> **Problem to solve**: In this exercise, write out the data word for word and leave every image out.

> **Information supplied**:
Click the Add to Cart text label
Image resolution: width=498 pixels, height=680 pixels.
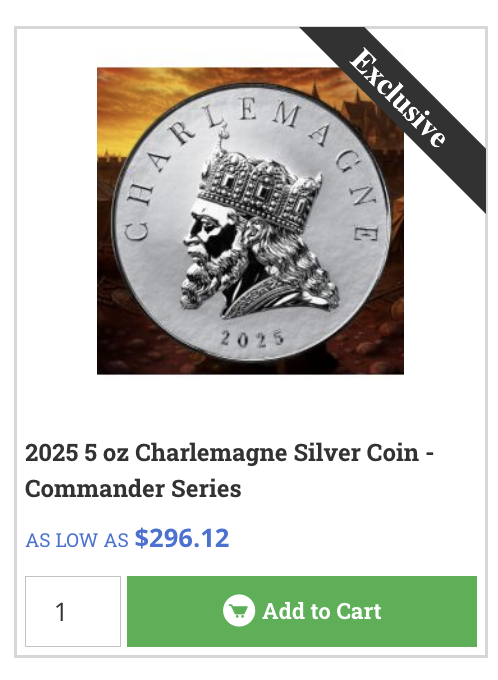321,611

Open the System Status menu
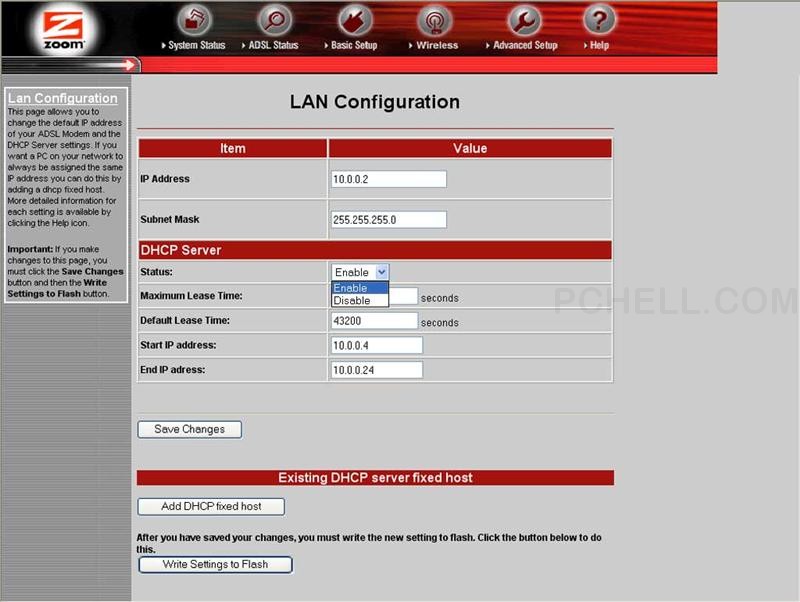pyautogui.click(x=196, y=45)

> **Answer to the problem**:
Click the Add to Cart text label
Image resolution: width=498 pixels, height=680 pixels.
321,611

Open the System Status menu
pyautogui.click(x=196, y=45)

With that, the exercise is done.